INTRODUCTION : Esophagitis dissecans superficialis (EDS) is a rare desquamative disorder of the eso-phagus, characterized by sloughing of the superficial mucosa. It is a benign entity of uncertain etiology. Most cases of EDS are idiopathic but can be caused by medications, hot beverages, chemical irritants, celiac disease and many skin conditions.

AIM AND METHODS: Knowing that few case series have described this entity, we decided to review all the cases diagnosed in our center to characterize them. The pathological institutional database of Erasme University Hospital (Brussels, Belgium) was searched for the diagnosis of EDS. We reviewed retrospectively the clinical and endoscopic findings as well as histological features of all cases of EDS (Table 1). During this period of time, 21497 upper gastrointestinal endoscopies have been performed in our institution.
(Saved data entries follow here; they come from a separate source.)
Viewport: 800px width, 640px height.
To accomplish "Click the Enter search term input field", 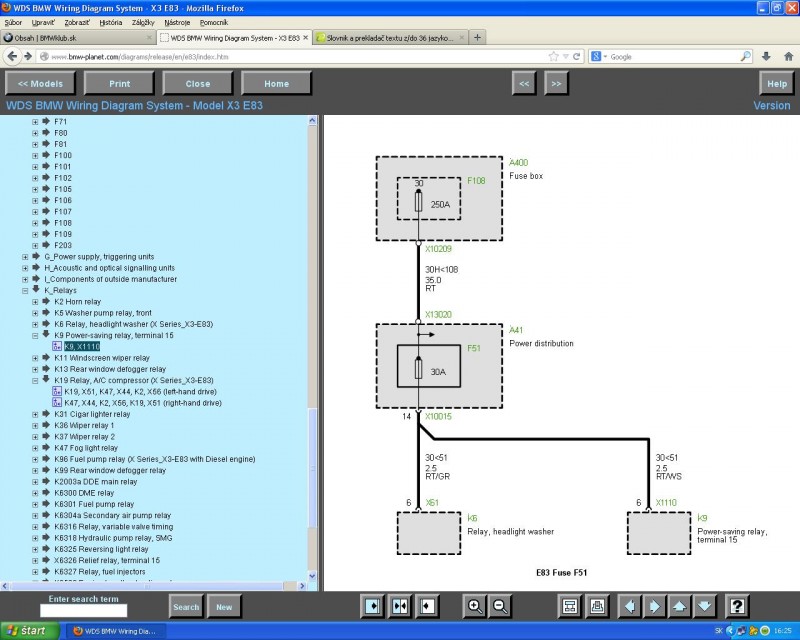I will pos(83,610).
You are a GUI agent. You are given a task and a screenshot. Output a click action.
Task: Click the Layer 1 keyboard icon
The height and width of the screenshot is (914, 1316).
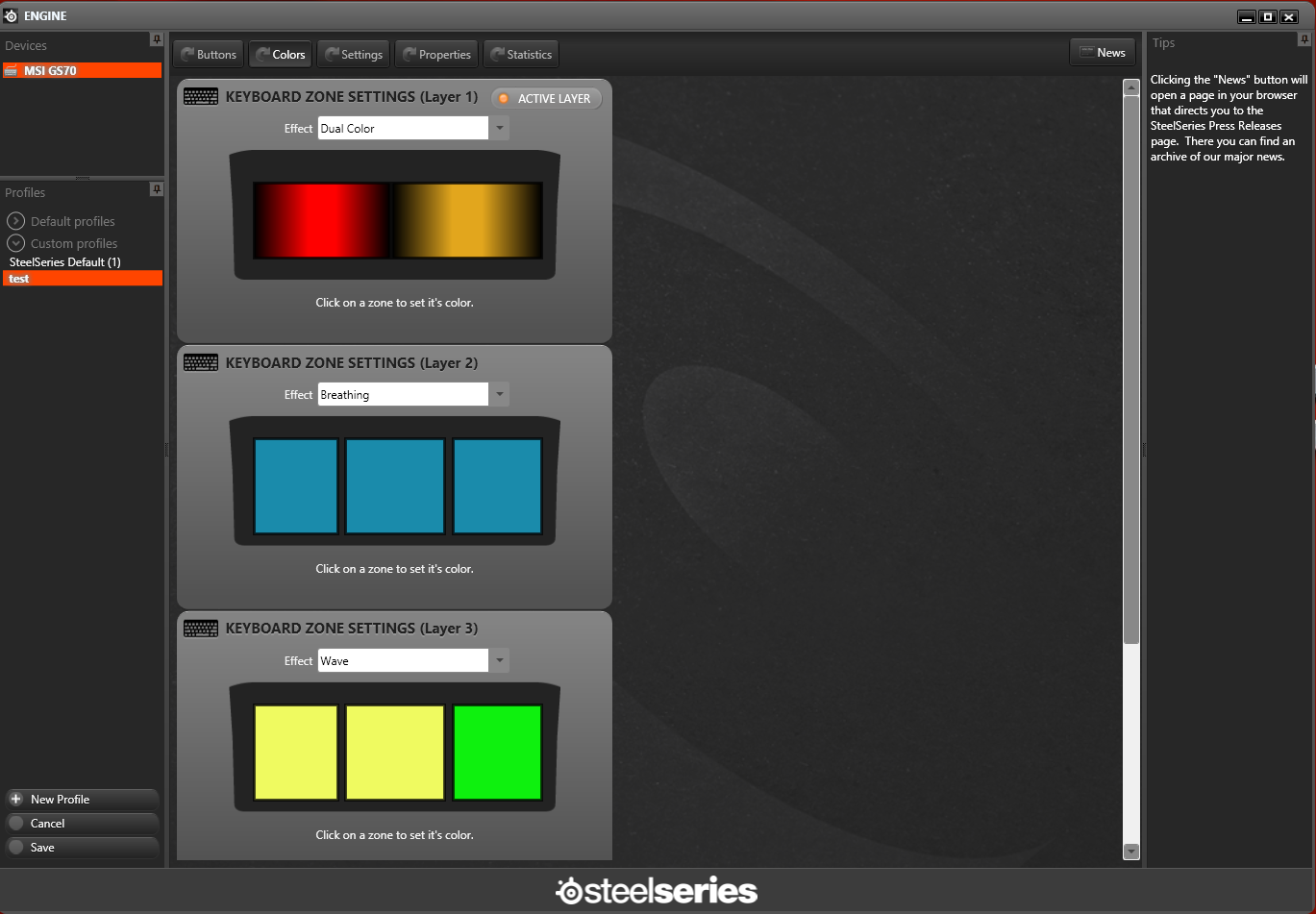point(201,97)
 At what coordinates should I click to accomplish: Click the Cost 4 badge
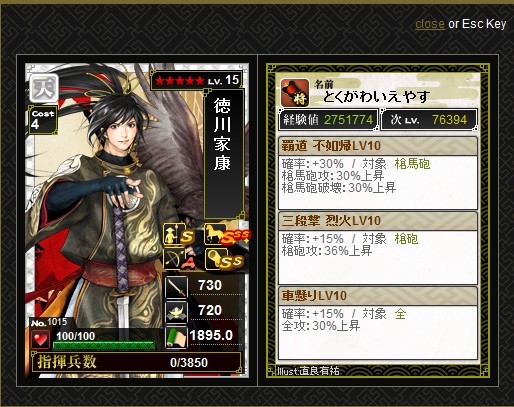click(x=43, y=119)
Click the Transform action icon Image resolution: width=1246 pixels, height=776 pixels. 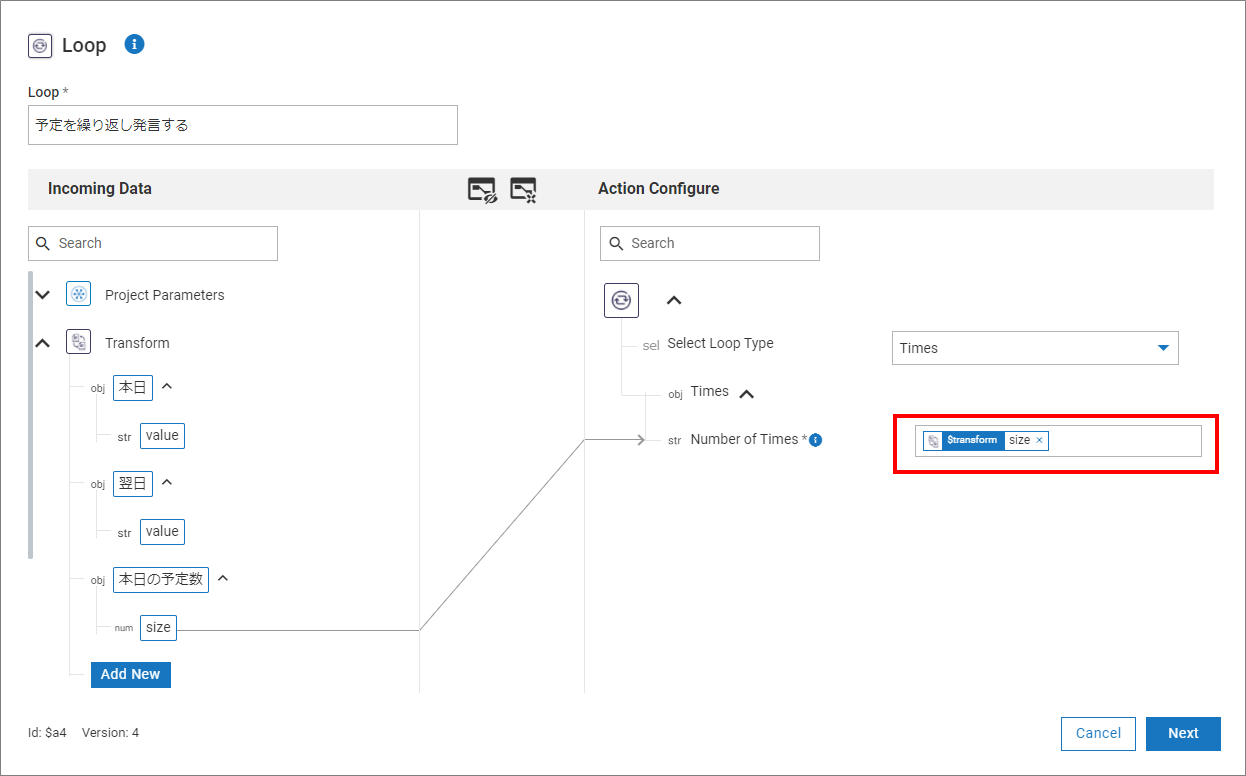click(x=78, y=343)
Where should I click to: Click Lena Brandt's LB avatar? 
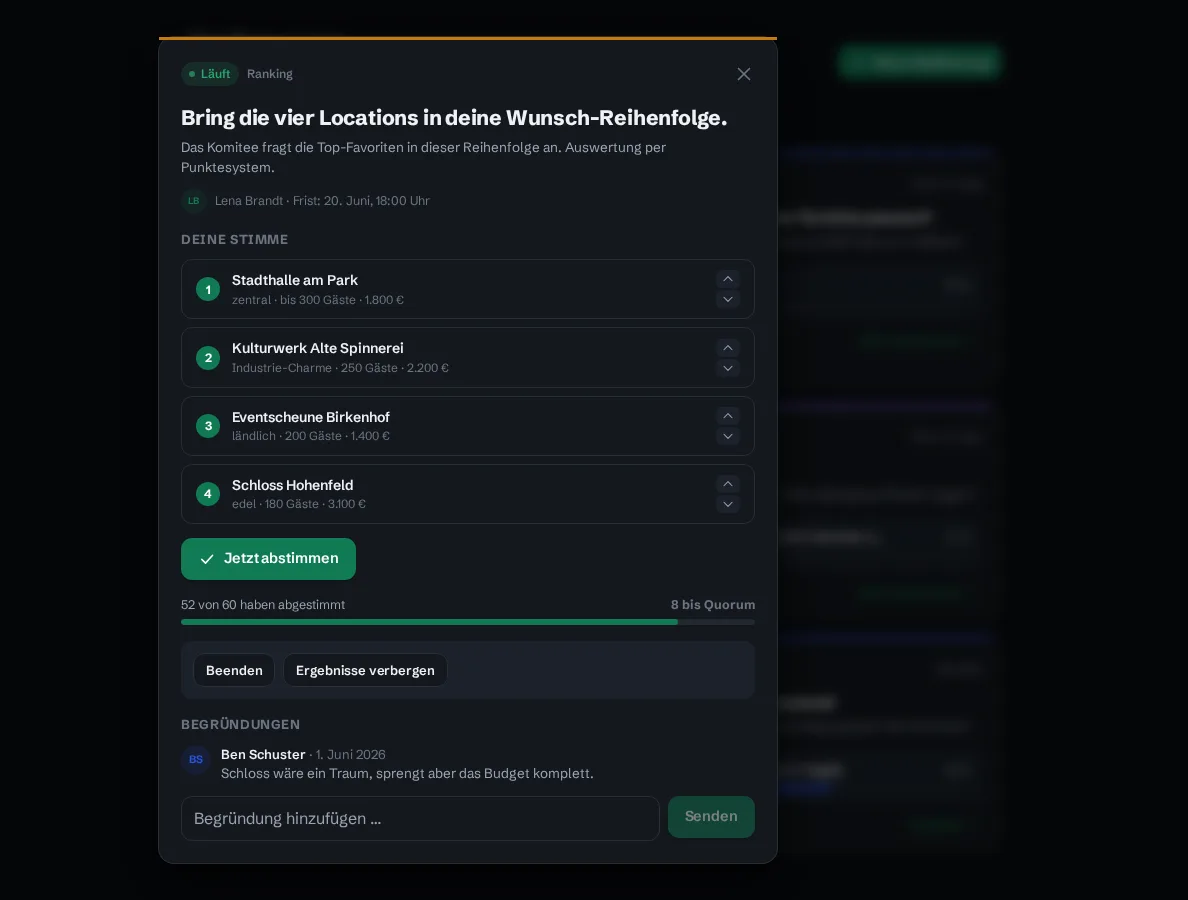click(x=194, y=201)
RESULTS: From January 2010 to September 2016, we identified 7 cases of EDS diagnosed in our institution in this time period. During the same period, 21497 upper gastrointestinal endoscopies were performed (incidence 0.03%). Endoscopic findings evoked in 2 patients a suspicion of an esophageal tumor; the first one was described as a raised detached lesion of the distal third of the esophagus with suspicion of squamous cell carcinoma (Fig. 1) and the second as a suspected tumor of the proximal third of the esophagus (Fig. 2). For other patients, EDS was misdiagnosed as unspecific esophagitis in 2, reflux or mycotic esophagitis in 2. Only one patient was suspected to have sloughing esophagitis.Histologic features present in all of those cases were characterized by the presence of a sloughing and necrosis of the superficial layer of the esophageal squamous epithelium with negative anti HSV and anti CMV antibodies, negative periodic acid Schiff stain for fungal infections as well as absence of signs of dysplasia or signs of malignancy. In 2 patients, there was a presence of multiple bacterial colonies on the superficial epithelium. Acute inflammation was reported in 4 of the patients with the presence of eosinophils in the superficial epithelium described in 2 of these patients and of polymorphonuclear leukocytes in 2 other patients (Fig. 3).An endoscopic follow up 2 months after PPI treatment performed in 3 patients, 2 of them had an atypical endoscopic presentation with suspicion of a tumor on endoscopic examination showed a complete resolution of the esophageal lesions was observed in these patients.

CONCLUSION: EDS is a rare benign entity that endoscopists must be aware of in order not to mistake it for other entities such as esophagitis or squamous cell carcinoma. The diagnosis is based on biopsies. The prognosis is good after stopping the causative agent.